The overwhelming concern of respondents in the ASMC-Grant Thornton survey was the shrinking budget for Defense operations with the strong suggestion we lack adequate resources needed to sustain the readiness of the current operational force. Secondarily, there was high-level concern that given other budgetary pressures, funding for the financial management workforce is becoming inadequate to support the best people and systems.

Different, but certainly connected, the challenge of recruiting and retaining top-tier talent for the Defense financial management community was the second top concern. The past few ASMC-Grant Thornton surveys have highlighted the aging workforce and the inability to attract new, fresh talent to the financial management community as major problems that need to be addressed. However, this concern has never been so clearly articulated as in this year’s survey.

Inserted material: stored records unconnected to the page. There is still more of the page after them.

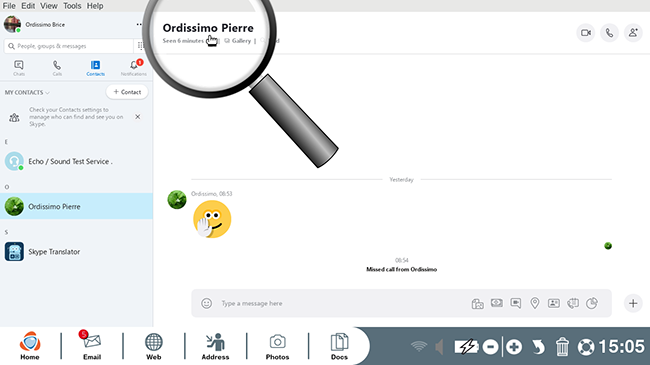Open the Notifications bell

(133, 68)
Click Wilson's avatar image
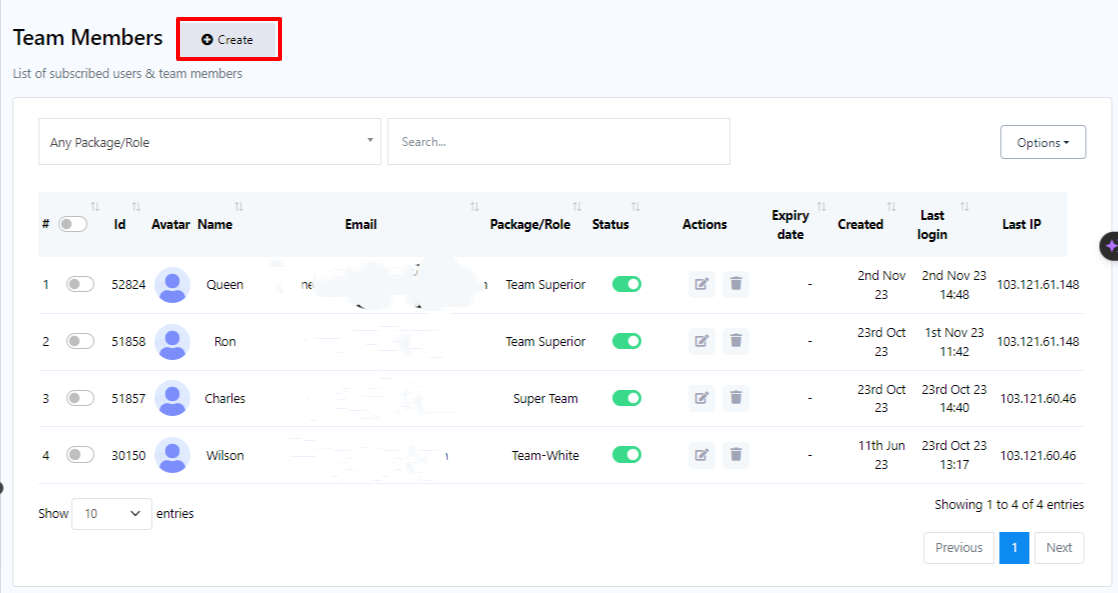 tap(173, 455)
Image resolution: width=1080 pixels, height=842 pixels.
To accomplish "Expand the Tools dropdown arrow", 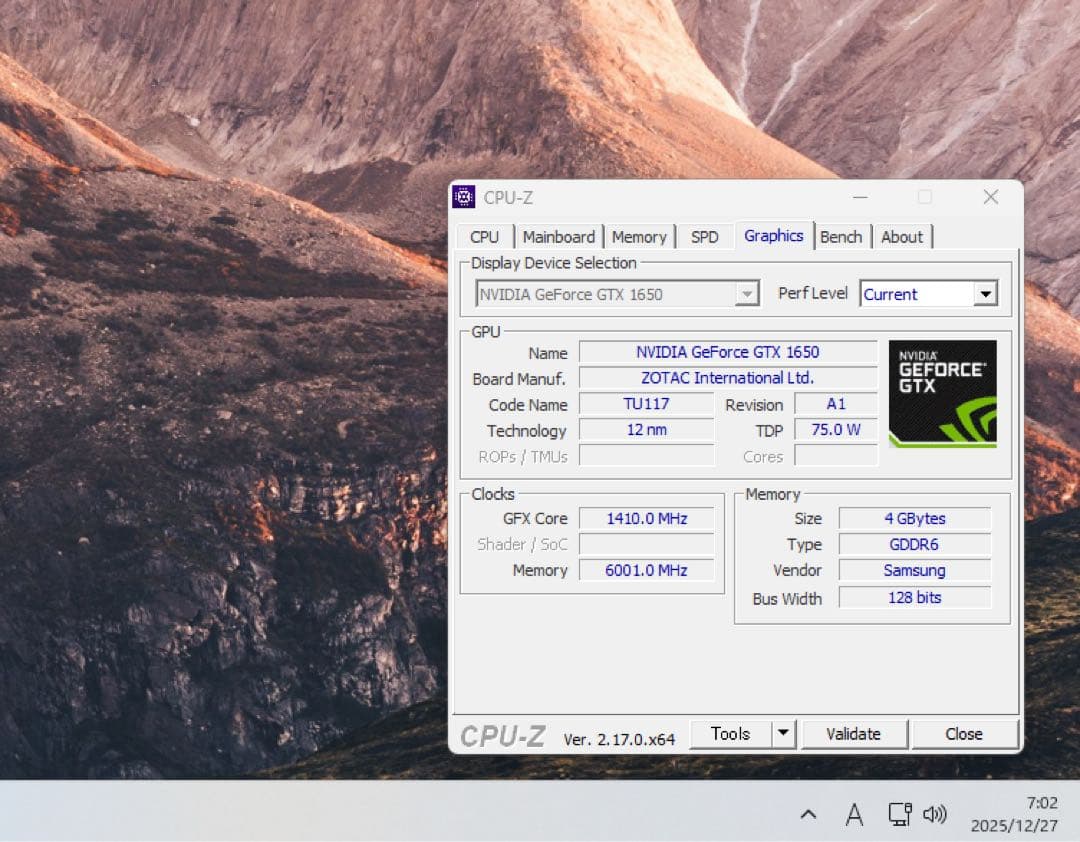I will coord(784,733).
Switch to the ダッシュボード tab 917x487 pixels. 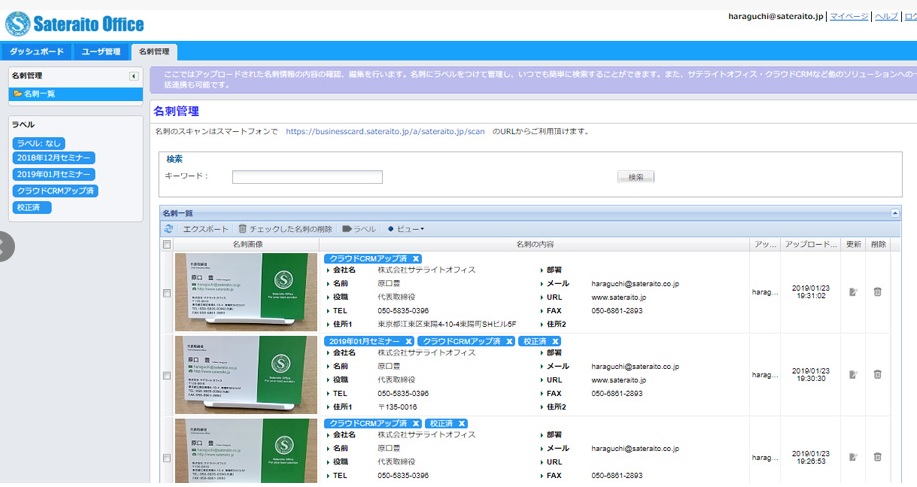point(37,51)
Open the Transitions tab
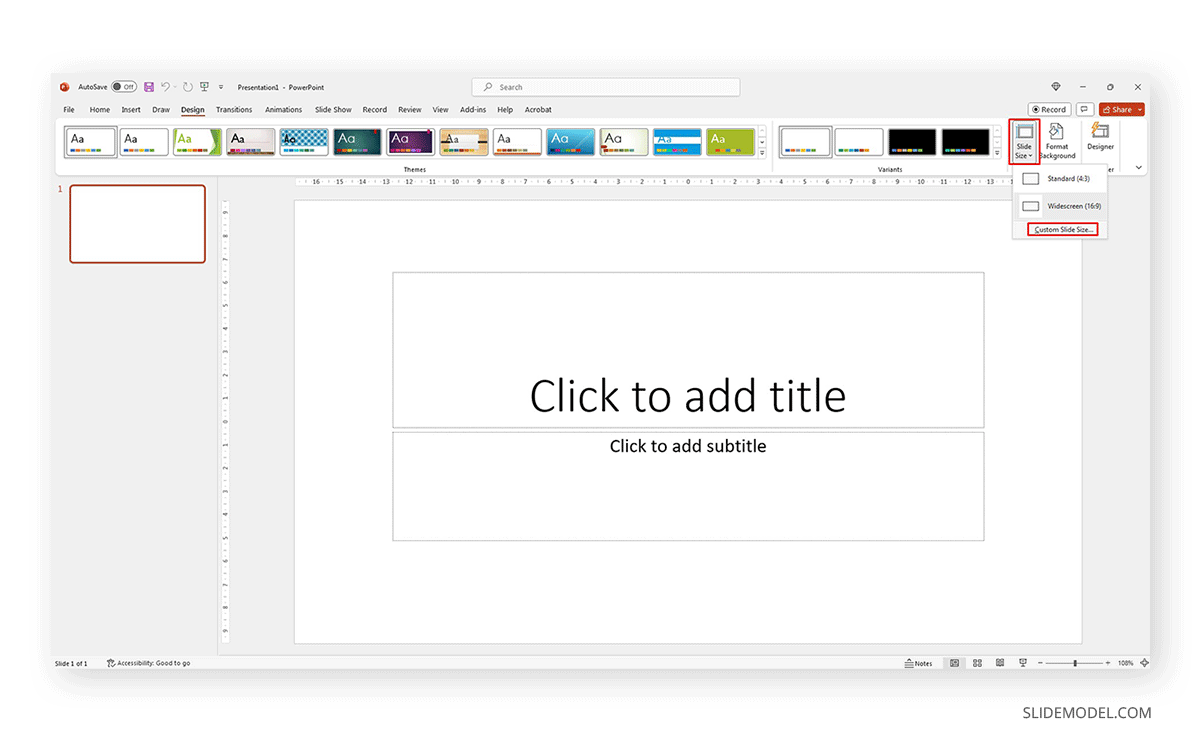1200x743 pixels. click(234, 110)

Auditability remains a top issue for Defense financial managers, however, concern has shifted from “attaining auditability” to “sustaining auditability.” Many respondents to the ASMC-Grant Thornton survey believe reductions in personnel and funding, coupled with increasing time demands on Defense financial managers, will overshadow the push to obtain auditability. Consequently, they are extremely concerned that leadership’s focus on auditability will wane and will be overtaken by operational necessities.

While the survey has been conducted annually for the past 13 years, concerns around budget constraints and fiscal uncertainty; attracting and retaining talent; and auditability have risen to the top for the past five surveys. I think we’re at a tipping point where these concerns must effectively become a call to action for Defense financial management leaders. The survey represents key information on what the path forward should look like.

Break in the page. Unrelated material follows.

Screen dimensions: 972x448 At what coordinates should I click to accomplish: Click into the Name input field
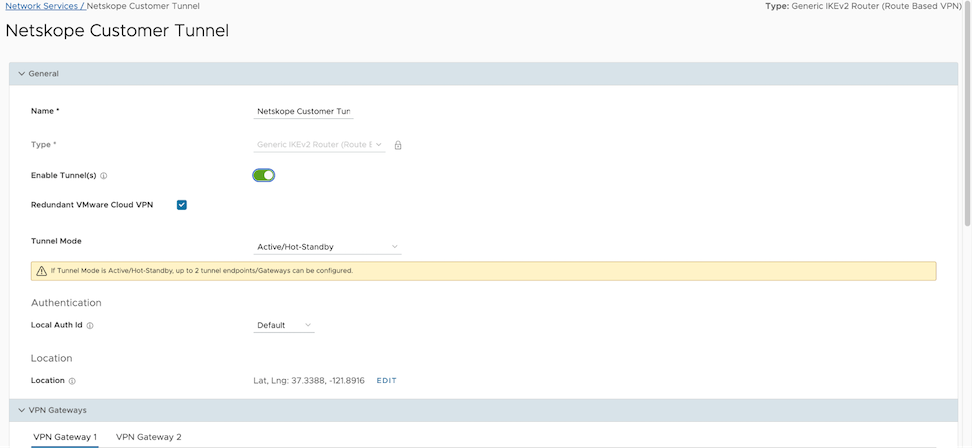304,111
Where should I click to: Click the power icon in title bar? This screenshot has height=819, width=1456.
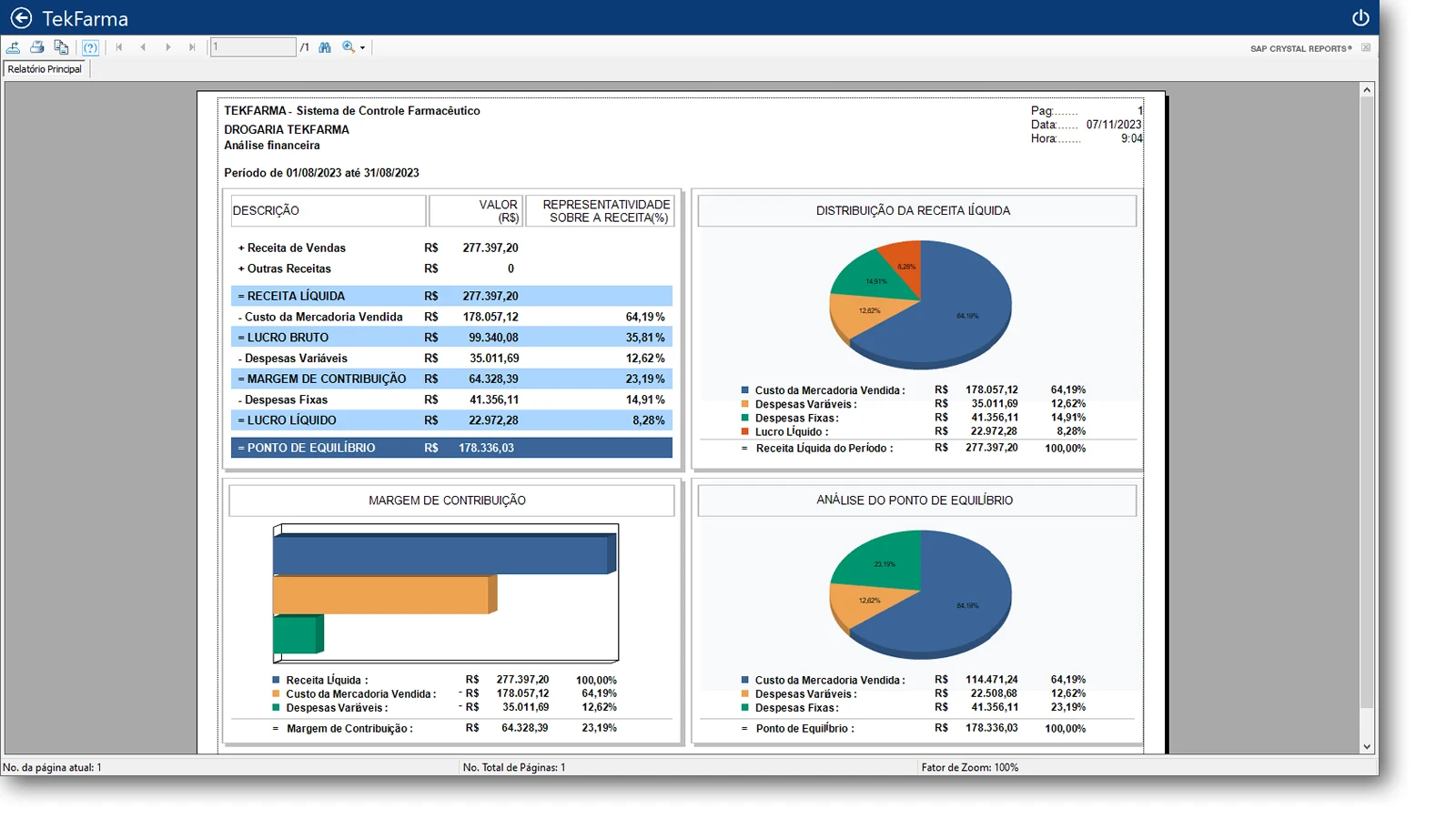[1360, 18]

The survey results, while clearly profiling the challenges at hand, also make the case that the Defense financial management community needs to start seizing opportunities for innovation and improvements. And the time to start is now.

Yes, the Department of Defense absolutely needs greater resources and funding in order to effectively meet increasing demands in an ever-evolving, complex national security environment. In my experience as a Defense financial management leader for the past two decades, those demands are unlikely to recede. Therefore, the Department needs to be proactive. In the absence of more resources, it needs to innovate, improve processes, and leverage technology.

Having recently transitioned from the Department of Defense to the private sector, I see significant opportunity for the department to adopt innovative private sector practices and technologies. Defense Secretary Ash Carter has begun reaching out to firms in Silicon Valley and Seattle to spur greater technology innovation on behalf of warfighters; it is time for the financial management community to do the same. For instance, the Defense budget for 2017 includes a 25 percent reduction in headquarters personnel (including financial managers) with no apparent reduction in workload. Defense financial managers could start now to accelerate process improvement, technology insertion, virtual meetings, and increased telework.

The ASMC-Grant Thornton survey provides vital information for Defense planners. While the current fiscal and national security environments create challenges, there are also significant opportunities for innovation and improvement. The survey shows that many financial managers are optimistic about the future; and about developments in the Defense financial management profession. It’s time to embrace this opportunity and optimism to accelerate innovation to achieve a more effective and cost efficient Department.

Ariane Whittemore is Director of Security and Defense for Grant Thornton Public Sector, and the former Assistant Deputy Commandant for Programs and Resources for the U.S. Marine Corps.